Plutôt qu’un investissement dans des infrastructures telles que les serres, c’est dans l’éducation à la population que le gouvernement devrait s’impliquer, croit aussi Caroline Poirier. « [La construction de serres] est un développement à courte vue de l’autonomie alimentaire qui met tout le fardeau sur le secteur de la production sans remettre en question les envies des consommateurs », soutient-elle. La présidente de la CAPÉ estime que si les gens étaient suffisamment informés sur ce qui peut être produit et consommé selon les saisons, ils et elles seraient davantage enclins et enclines à faire des changements dans leurs habitudes de consommation. 

Avant d’entreprendre des démarches, un intérêt pour l’alimentation et certaines connaissances sont primordiaux, soutient Audrey-Anne Beaudry. Pour plusieurs personnes qui tendent vers l’autonomie alimentaire, c’est un moyen d’assurer le plein contrôle sur la qualité de leurs aliments. L’ancien agriculteur Henri Péquignot, qui vit majoritairement de l’autosuffisance alimentaire, croit que l’investissement de temps et d’argent en vaut la peine. Simon Mayer, lui, voit comme une  « fierté » le début de son projet qui lui permettra d’atteindre l’indépendance alimentaire. 
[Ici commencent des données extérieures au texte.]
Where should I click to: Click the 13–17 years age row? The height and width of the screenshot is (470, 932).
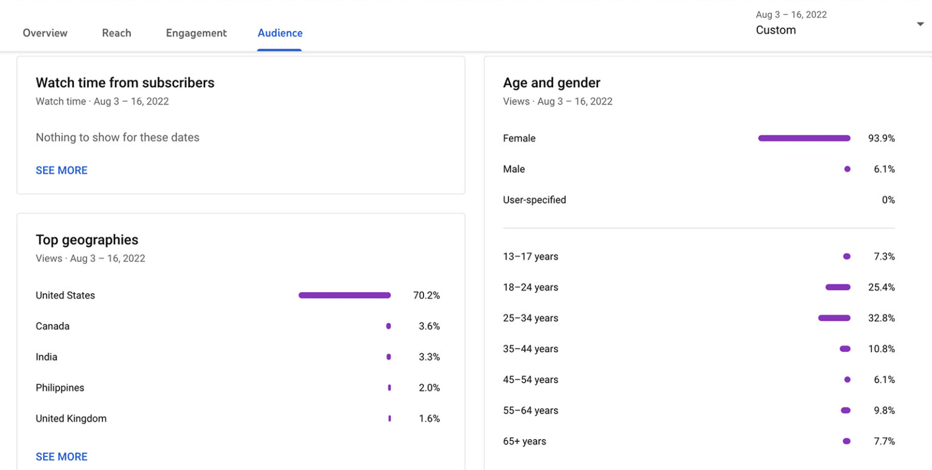pos(531,256)
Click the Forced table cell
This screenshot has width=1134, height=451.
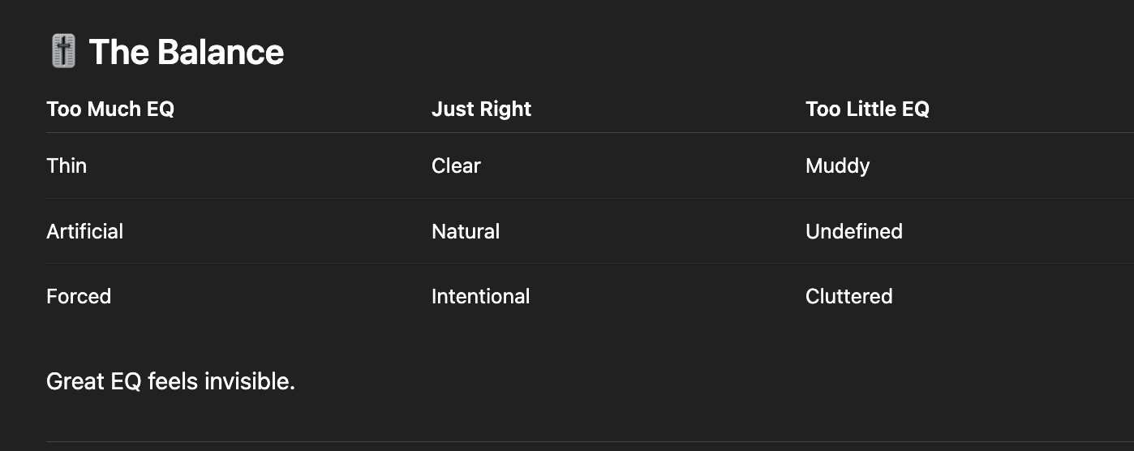tap(79, 296)
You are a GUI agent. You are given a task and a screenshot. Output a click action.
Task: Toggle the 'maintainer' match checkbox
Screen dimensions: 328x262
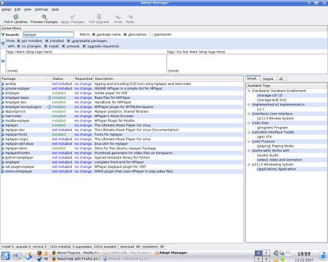151,34
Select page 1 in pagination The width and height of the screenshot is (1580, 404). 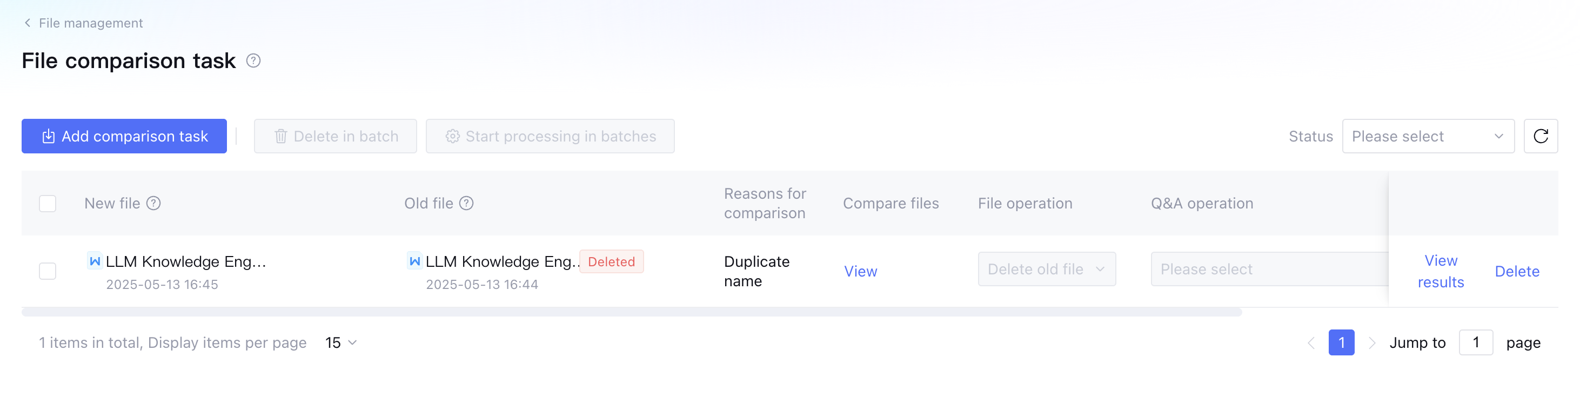1341,343
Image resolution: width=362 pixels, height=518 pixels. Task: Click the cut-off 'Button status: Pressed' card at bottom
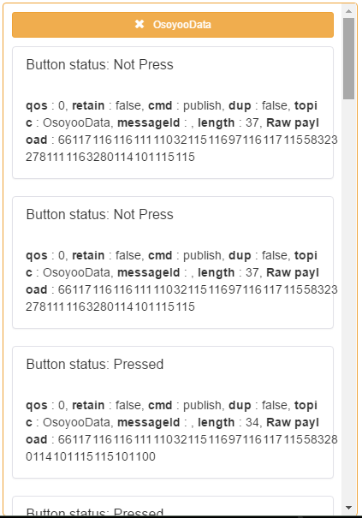173,505
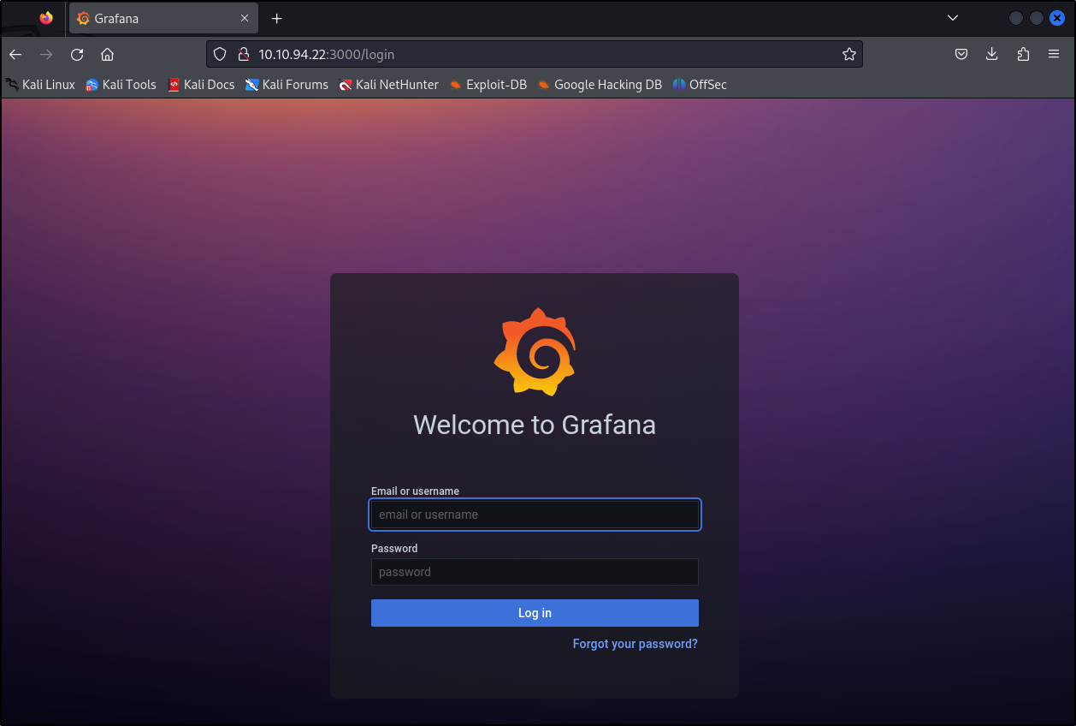The width and height of the screenshot is (1076, 726).
Task: Focus the Email or username field
Action: [x=535, y=515]
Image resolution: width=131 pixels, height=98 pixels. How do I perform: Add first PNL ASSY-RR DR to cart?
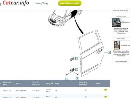tap(105, 90)
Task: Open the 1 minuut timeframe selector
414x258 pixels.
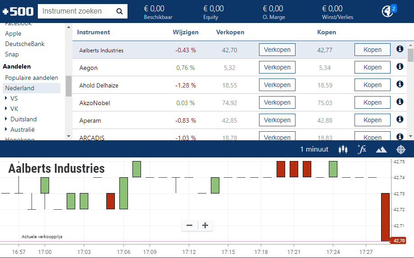Action: 314,149
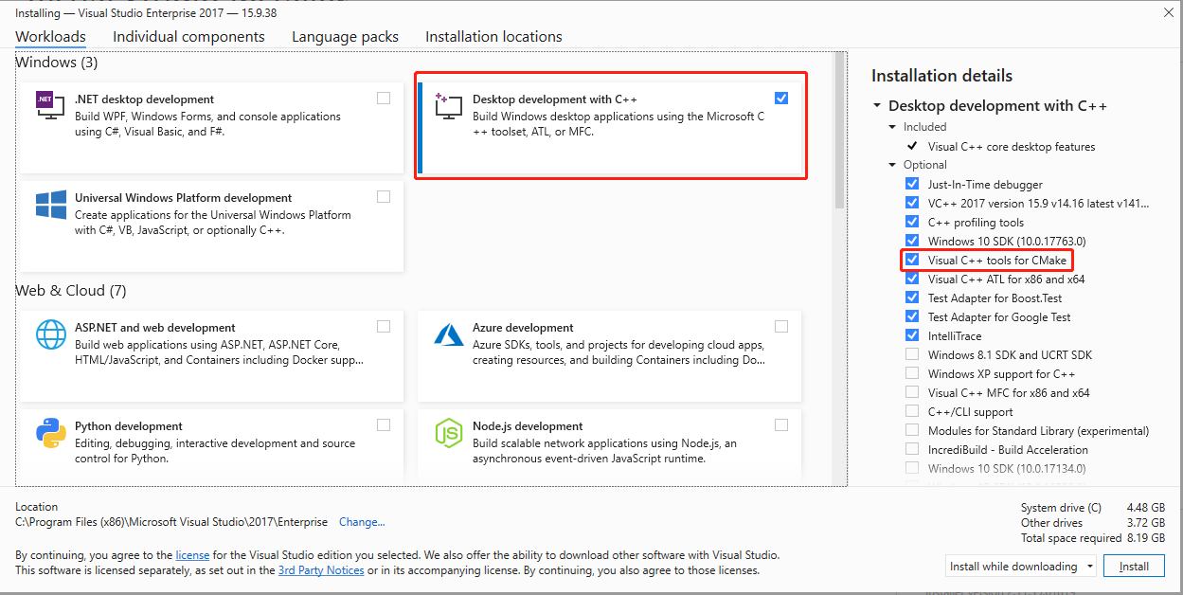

« [La population] n’a pas encore atteint le seuil critique de se dire qu’il faut acheter québécois », admet le vice-président de l’Ordre des agronomes du Québec, Pascal Thériault, qui souligne qu’en tant que pays occidental, la facilité à accéder aux aliments ne nous incite pas à réfléchir à leur provenance. « C’est quelque chose que la pandémie nous a fait réaliser » alors qu’une incertitude alimentaire s’est emparée de plusieurs personnes quand la COVID-19 a frappé le Québec. 

M. Thériault mentionne que la pandémie a donné envie à plusieurs personnes de jardiner et ainsi « retisser un lien avec l’aliment », notamment en milieu urbain, devenant ainsi un outil éducationnel. « On devrait promouvoir et voir l’agriculture urbaine comme un outil d’éducation qui permet de reconnecter les gens avec l’agriculture », pense Mme Poirier.